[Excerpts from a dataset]
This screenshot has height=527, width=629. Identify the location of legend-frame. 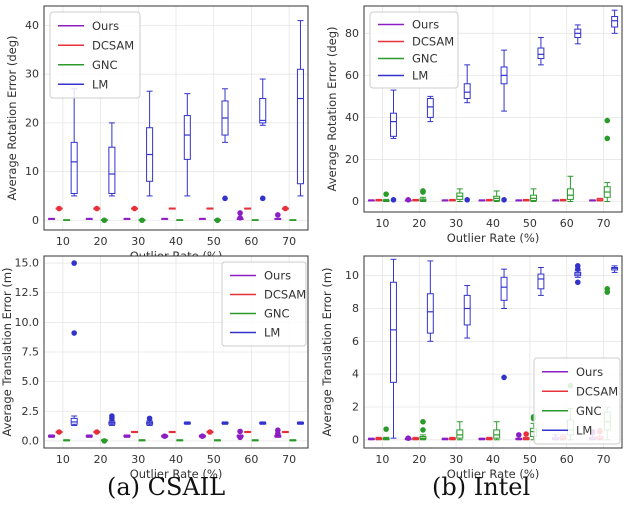
(95, 55).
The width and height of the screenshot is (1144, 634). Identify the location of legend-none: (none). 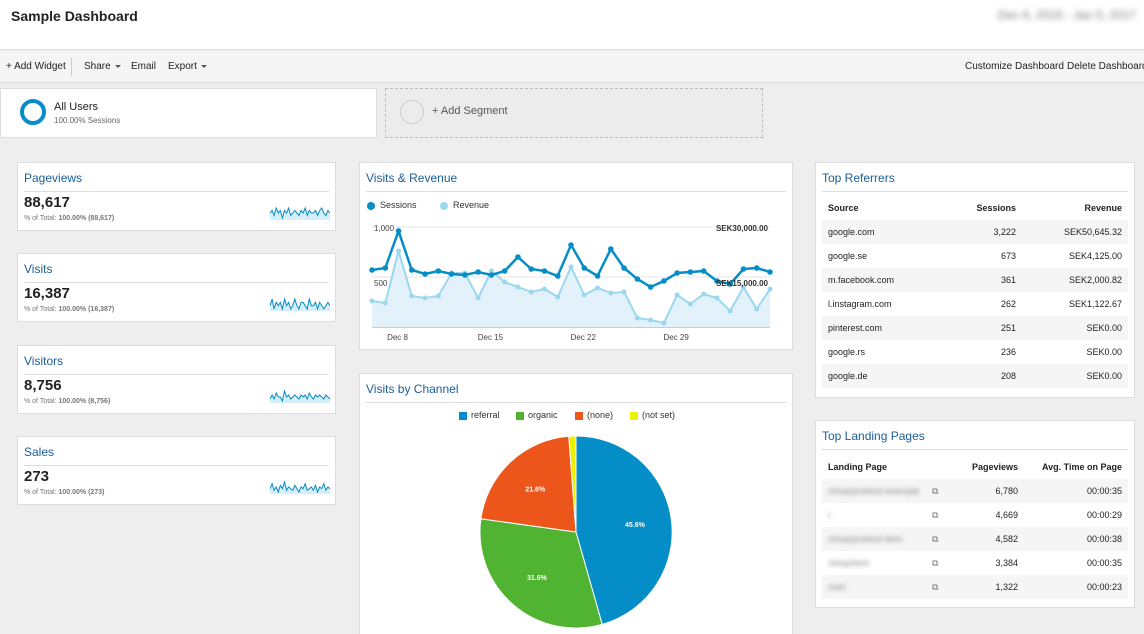
(594, 415).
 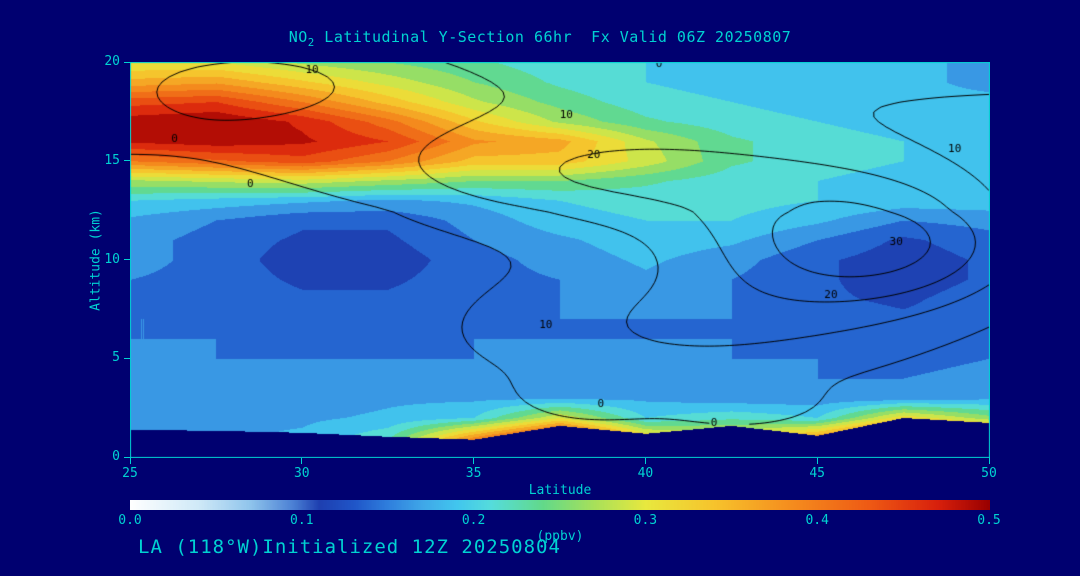 What do you see at coordinates (311, 42) in the screenshot?
I see `chart-title-subscript: 2` at bounding box center [311, 42].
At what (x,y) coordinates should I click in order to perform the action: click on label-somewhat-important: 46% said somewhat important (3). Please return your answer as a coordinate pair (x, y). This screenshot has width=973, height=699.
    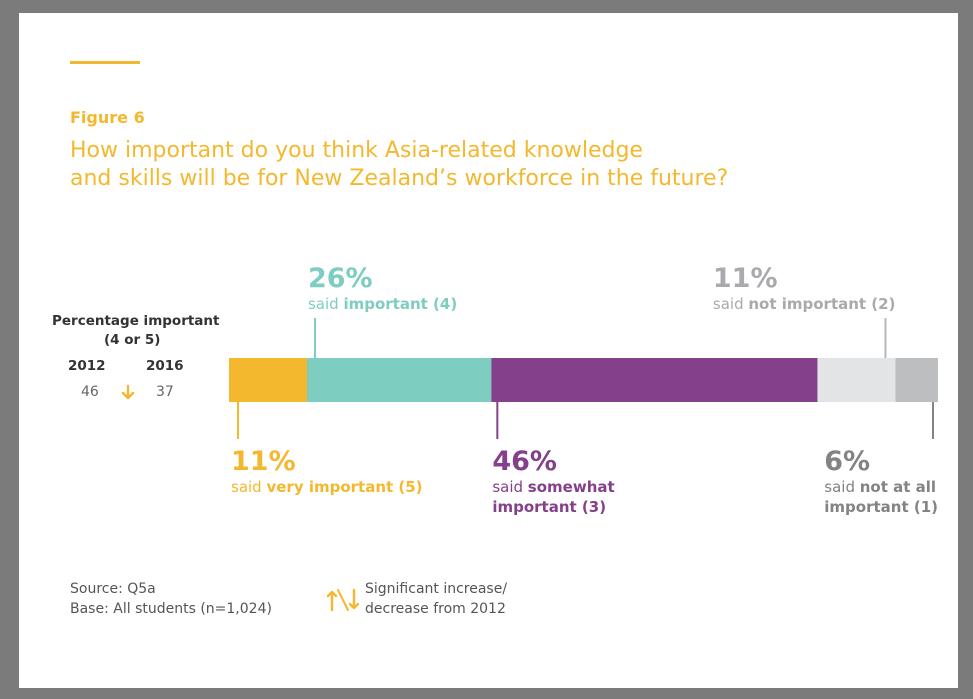
    Looking at the image, I should click on (553, 482).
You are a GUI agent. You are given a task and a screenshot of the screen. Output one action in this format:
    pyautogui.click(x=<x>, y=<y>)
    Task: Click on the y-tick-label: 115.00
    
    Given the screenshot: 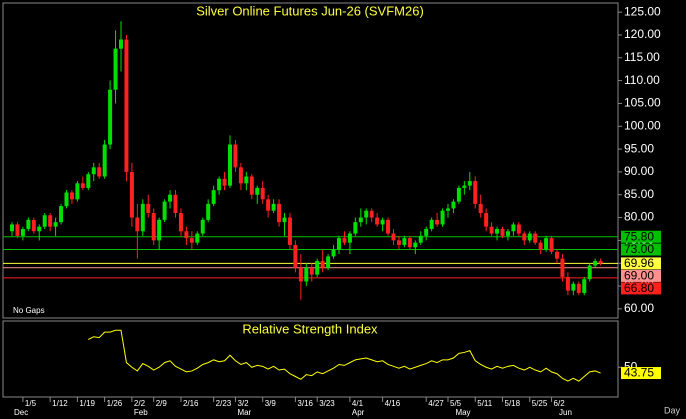 What is the action you would take?
    pyautogui.click(x=642, y=57)
    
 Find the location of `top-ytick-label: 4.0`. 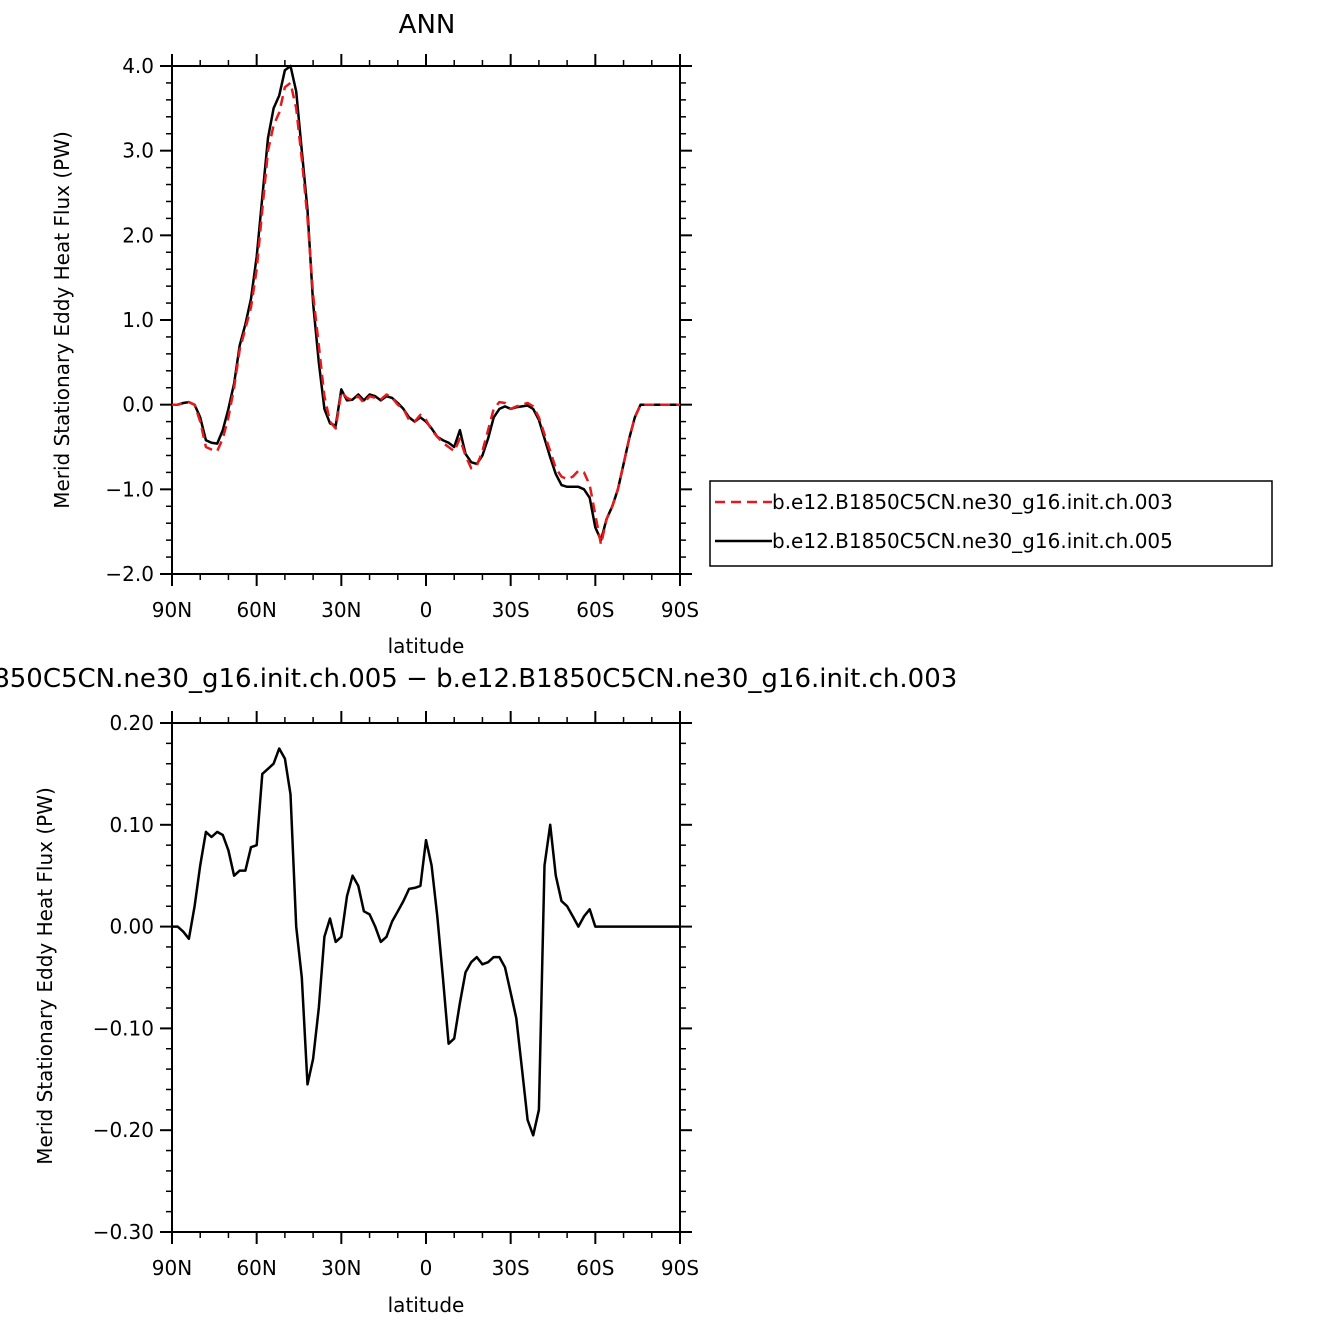

top-ytick-label: 4.0 is located at coordinates (138, 66).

Requirement: Reproduce the material verbatim, beginning at its first line and stopping after the line that contains "center [311, 42].". Leave the pictures out of your copy.

Solution below:
This screenshot has height=527, width=629. Identify the location of legend-frame. 
(95, 55).
The width and height of the screenshot is (1144, 634). Identify the location of legend-none: (none). 
(594, 415).
  What do you see at coordinates (311, 42) in the screenshot?
I see `chart-title-subscript: 2` at bounding box center [311, 42].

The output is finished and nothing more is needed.